Puisi ini bercerita tentang seorang anak yang merasa prihatin terhadap seekor burung gereja yang terluka akibat perbuatan anak-anak nakal. Sang anak kemudian mencoba mengobati burung itu dan berharap burung tersebut dapat kembali terbang serta berkicau seperti semula. Dialog dengan sang ibu (“Mama”) menjadi sarana penyair untuk memperlihatkan sisi polos dan lembut dari hati seorang anak yang tulus menyayangi makhluk kecil di sekitarnya.
Makna Tersirat
Makna tersirat dari puisi ini berkaitan dengan pentingnya empati, kasih sayang, dan tanggung jawab moral terhadap makhluk hidup lainnya. Burung gereja yang terluka bukan sekadar simbol hewan kecil, melainkan lambang dari ketidakberdayaan dan penderitaan akibat ulah manusia yang kurang berperasaan. Melalui kepedulian sang anak, penyair ingin menanamkan nilai kemanusiaan — bahwa peradaban sejati lahir dari hati yang mampu merasakan kesedihan makhluk lain.

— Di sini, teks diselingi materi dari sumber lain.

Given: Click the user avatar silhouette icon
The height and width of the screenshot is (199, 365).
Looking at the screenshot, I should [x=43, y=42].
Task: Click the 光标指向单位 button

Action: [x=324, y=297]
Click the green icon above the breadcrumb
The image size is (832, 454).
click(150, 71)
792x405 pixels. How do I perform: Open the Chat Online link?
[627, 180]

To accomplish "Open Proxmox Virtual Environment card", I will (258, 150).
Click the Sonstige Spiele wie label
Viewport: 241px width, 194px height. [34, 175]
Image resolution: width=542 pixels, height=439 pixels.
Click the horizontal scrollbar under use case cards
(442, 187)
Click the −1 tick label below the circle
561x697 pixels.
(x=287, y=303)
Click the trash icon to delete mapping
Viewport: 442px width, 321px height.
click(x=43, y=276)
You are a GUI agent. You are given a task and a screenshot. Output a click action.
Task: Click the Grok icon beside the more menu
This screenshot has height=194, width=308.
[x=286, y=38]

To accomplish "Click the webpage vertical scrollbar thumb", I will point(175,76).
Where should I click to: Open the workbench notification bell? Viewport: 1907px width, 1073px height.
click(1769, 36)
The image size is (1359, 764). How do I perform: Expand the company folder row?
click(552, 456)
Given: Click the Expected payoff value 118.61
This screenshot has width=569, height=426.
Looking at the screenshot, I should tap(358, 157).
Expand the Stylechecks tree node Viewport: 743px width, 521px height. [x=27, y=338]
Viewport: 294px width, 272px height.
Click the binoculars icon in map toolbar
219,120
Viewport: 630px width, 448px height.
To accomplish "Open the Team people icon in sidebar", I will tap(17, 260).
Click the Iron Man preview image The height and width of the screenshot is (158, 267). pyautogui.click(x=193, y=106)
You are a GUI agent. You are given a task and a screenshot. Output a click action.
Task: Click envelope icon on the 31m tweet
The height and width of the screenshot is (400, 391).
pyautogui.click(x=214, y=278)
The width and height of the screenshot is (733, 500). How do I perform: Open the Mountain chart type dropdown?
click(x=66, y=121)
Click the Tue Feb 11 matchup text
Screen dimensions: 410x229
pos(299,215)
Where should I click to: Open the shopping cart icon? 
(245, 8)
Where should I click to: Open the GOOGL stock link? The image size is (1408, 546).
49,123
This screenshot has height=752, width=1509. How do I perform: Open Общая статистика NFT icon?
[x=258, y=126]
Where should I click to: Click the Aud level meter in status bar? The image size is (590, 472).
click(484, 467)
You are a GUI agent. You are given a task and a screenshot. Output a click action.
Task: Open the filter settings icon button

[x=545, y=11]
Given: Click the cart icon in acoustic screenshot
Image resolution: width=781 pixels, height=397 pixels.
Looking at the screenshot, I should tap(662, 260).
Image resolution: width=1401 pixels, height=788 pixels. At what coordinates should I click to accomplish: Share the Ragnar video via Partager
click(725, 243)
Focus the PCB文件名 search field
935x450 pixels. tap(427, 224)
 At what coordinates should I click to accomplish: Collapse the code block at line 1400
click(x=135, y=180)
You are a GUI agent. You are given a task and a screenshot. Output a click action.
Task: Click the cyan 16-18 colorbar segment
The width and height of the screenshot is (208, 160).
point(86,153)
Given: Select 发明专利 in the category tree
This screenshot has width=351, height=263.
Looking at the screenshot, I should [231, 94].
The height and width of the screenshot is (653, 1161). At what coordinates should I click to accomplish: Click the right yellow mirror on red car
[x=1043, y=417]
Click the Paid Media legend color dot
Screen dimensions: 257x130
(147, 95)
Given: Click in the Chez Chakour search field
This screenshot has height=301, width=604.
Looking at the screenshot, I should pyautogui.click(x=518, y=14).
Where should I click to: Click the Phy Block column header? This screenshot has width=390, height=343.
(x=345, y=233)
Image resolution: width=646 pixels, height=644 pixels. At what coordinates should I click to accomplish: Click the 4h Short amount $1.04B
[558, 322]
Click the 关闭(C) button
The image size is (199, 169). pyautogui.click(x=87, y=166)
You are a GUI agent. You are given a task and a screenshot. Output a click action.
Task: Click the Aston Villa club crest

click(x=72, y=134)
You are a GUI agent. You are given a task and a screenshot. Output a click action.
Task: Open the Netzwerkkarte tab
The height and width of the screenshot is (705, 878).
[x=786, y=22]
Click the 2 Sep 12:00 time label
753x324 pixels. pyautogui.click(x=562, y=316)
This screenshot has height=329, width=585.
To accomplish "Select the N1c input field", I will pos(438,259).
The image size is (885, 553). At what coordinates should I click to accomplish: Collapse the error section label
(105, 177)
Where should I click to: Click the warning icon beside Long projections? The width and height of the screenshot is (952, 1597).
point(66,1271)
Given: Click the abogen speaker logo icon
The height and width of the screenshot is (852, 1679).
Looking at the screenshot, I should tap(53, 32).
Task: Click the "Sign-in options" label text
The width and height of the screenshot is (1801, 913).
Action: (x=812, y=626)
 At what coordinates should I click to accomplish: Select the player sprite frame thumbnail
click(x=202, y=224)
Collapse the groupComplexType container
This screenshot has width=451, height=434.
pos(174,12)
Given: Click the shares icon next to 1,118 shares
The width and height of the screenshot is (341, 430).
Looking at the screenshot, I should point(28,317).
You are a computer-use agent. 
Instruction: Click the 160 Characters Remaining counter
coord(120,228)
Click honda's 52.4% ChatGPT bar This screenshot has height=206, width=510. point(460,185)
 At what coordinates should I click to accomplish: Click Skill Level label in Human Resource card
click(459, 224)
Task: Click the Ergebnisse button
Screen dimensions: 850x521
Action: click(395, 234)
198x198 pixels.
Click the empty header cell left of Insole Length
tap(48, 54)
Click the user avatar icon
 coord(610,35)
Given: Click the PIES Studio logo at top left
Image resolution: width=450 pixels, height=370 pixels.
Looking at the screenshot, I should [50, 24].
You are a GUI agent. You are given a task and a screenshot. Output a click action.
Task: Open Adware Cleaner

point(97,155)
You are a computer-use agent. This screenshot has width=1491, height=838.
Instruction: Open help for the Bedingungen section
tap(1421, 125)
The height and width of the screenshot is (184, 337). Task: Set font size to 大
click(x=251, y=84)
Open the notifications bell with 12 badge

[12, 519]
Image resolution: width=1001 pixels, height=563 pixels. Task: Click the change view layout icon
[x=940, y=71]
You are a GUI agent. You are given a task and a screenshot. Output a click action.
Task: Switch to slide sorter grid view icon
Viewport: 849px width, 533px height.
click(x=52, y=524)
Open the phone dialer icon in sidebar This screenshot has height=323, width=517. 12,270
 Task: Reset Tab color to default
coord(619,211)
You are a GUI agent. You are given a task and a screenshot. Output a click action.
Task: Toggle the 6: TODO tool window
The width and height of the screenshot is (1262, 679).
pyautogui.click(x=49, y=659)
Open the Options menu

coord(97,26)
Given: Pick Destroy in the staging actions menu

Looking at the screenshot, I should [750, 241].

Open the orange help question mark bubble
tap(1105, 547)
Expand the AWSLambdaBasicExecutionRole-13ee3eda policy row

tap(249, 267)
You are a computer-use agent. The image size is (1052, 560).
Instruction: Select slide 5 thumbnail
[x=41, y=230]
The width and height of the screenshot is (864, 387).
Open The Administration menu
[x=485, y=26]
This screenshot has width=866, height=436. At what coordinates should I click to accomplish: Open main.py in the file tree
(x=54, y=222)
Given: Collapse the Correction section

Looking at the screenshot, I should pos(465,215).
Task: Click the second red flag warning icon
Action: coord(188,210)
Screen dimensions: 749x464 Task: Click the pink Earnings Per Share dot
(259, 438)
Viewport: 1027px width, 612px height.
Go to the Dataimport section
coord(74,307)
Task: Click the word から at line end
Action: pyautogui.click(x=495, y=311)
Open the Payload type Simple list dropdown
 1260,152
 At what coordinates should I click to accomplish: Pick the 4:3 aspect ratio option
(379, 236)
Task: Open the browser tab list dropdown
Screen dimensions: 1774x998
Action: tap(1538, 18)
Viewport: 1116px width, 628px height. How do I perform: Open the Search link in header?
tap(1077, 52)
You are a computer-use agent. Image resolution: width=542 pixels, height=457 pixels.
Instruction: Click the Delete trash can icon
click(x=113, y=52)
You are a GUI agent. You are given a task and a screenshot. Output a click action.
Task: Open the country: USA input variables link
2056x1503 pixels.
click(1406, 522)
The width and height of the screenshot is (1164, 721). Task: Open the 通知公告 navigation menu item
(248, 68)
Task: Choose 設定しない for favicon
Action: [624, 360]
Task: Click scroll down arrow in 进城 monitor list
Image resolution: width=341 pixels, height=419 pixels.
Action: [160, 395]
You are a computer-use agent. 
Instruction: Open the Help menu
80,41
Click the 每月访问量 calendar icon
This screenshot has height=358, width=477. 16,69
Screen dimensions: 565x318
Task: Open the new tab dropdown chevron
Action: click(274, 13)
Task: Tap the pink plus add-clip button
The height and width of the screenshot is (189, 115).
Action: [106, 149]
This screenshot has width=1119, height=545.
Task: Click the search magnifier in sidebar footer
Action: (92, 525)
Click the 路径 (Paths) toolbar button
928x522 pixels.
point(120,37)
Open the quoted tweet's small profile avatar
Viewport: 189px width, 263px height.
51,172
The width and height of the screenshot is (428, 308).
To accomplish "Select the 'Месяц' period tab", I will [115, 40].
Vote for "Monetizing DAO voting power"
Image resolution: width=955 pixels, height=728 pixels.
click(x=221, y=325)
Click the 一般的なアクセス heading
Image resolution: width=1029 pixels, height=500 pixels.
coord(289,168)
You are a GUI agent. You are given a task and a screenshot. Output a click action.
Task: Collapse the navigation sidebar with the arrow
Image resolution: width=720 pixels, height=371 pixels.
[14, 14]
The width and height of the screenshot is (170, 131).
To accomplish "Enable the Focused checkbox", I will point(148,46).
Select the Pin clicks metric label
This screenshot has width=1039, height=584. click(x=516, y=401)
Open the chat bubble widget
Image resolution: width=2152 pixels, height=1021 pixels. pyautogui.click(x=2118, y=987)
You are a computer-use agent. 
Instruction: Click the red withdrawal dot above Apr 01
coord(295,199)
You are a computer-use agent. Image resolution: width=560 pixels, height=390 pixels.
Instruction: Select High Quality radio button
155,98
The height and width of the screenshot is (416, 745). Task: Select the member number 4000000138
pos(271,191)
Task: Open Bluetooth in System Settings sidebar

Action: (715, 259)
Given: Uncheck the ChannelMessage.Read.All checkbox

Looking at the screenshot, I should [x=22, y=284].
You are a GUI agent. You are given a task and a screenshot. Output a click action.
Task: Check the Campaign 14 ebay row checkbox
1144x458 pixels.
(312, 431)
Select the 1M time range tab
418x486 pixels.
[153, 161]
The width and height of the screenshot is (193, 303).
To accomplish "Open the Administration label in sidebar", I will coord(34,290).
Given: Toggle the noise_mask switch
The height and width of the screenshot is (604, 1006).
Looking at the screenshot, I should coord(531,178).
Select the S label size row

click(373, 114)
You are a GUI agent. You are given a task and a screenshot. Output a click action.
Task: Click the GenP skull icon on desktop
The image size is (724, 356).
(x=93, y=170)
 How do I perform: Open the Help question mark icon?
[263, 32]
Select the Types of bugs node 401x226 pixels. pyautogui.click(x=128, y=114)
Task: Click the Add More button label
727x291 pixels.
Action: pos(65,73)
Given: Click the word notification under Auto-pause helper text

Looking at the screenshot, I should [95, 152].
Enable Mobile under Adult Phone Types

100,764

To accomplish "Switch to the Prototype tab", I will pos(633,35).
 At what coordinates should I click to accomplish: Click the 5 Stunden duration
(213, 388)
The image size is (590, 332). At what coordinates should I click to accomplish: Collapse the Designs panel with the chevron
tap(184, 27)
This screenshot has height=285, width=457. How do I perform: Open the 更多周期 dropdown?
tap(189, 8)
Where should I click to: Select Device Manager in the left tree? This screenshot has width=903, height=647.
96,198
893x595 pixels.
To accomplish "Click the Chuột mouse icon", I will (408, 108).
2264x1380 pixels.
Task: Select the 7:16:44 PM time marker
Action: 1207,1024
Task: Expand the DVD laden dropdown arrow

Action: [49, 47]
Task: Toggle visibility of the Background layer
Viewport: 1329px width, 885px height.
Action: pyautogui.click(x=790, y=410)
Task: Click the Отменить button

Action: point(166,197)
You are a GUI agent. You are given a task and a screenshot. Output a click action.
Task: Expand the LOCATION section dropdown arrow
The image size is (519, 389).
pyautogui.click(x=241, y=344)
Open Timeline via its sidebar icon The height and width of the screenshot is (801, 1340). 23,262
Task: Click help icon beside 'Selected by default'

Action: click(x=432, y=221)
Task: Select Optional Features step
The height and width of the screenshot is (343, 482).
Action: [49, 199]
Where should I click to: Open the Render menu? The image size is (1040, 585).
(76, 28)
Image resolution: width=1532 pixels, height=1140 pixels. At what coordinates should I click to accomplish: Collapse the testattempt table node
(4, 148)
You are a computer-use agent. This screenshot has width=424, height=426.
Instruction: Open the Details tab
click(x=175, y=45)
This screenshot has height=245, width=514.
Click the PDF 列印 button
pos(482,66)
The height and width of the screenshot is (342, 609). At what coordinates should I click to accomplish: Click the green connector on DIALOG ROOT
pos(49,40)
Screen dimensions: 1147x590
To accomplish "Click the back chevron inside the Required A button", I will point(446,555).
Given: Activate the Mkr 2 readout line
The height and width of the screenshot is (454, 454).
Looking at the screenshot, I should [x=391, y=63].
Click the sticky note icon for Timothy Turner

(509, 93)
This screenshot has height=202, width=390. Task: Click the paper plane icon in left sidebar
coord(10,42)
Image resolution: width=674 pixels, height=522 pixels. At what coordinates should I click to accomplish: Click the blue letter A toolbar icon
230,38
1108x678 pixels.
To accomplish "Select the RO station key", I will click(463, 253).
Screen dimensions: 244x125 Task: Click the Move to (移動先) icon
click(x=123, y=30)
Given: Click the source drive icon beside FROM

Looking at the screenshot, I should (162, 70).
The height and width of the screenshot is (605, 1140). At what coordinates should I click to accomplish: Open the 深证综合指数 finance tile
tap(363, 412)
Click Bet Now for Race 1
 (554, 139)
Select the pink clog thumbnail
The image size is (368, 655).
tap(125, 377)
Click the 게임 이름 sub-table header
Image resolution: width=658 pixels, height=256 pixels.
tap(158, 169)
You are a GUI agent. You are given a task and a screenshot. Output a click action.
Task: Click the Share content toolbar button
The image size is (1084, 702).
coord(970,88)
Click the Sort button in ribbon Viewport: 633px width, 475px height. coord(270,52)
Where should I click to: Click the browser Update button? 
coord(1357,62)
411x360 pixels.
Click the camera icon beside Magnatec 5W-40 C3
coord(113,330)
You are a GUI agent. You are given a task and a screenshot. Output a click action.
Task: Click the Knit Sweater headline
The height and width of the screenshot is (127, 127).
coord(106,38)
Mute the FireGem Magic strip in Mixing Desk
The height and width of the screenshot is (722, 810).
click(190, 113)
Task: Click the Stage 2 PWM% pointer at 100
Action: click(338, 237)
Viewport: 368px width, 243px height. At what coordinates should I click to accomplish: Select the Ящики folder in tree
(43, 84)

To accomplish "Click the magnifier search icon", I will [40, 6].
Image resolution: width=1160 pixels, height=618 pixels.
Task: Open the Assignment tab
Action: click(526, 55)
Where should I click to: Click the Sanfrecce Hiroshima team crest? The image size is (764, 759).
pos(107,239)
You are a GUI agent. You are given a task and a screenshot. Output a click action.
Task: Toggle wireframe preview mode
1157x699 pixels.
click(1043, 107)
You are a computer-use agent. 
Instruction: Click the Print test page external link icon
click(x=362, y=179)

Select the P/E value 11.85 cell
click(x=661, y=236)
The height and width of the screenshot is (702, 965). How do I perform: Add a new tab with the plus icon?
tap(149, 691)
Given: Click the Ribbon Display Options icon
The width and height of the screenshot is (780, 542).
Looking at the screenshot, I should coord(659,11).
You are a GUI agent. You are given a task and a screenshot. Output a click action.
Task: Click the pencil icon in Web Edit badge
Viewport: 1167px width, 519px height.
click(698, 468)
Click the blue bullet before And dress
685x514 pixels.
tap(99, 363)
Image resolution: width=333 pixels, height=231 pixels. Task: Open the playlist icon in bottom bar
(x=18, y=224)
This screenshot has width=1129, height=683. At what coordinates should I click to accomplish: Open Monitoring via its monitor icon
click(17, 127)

Selain itu, burung gereja juga bisa dimaknai sebagai simbol kebebasan dan kehidupan yang rapuh. Ketika burung itu terluka dan berhenti berkicau, puisi ini seolah menyinggung sisi gelap manusia modern yang sering melupakan keseimbangan dengan alam. Pertanyaan yang berulang “adakah... pagi ini, Mama” menggambarkan kerinduan akan keindahan yang sempat hilang, baik dalam arti literal (kicauan burung) maupun simbolik (rasa kemanusiaan yang mulai pudar).
Suasana dalam Puisi
Suasana yang tergambar dalam puisi ini adalah haru, lembut, dan penuh iba. Pembaca diajak merasakan kepedihan seorang anak kecil yang menyesali penderitaan seekor burung. Di sisi lain, ada pula suasana penuh harapan, saat sang anak berharap burung itu sembuh dan bisa “terbang bersama kembali”. Keseluruhan suasana ini menciptakan sentuhan emosional yang halus, membuat puisi terasa hidup dan menyentuh hati.
Amanat / Pesan yang Disampaikan
Pesan moral yang dapat dipetik dari puisi ini adalah pentingnya memiliki rasa empati dan kasih terhadap makhluk hidup sekecil apa pun. Puisi ini juga mengingatkan bahwa tindakan kekerasan, betapapun kecilnya, tetap membawa luka yang nyata. Melalui pandangan polos seorang anak, Sherly Malinton ingin menanamkan nilai kemanusiaan dan tanggung jawab ekologis — bahwa manusia memiliki kewajiban untuk menjaga dan melindungi alam, bukan merusaknya.
Selain itu, puisi ini juga menyampaikan ajaran moral keluarga, di mana sang anak belajar empati melalui percakapan dengan ibunya. Relasi anak dan ibu di sini menjadi simbol pendidikan moral yang paling awal dan paling tulus.
Imaji
Sherly Malinton menggunakan imaji visual dan perasaan yang kuat dalam puisinya.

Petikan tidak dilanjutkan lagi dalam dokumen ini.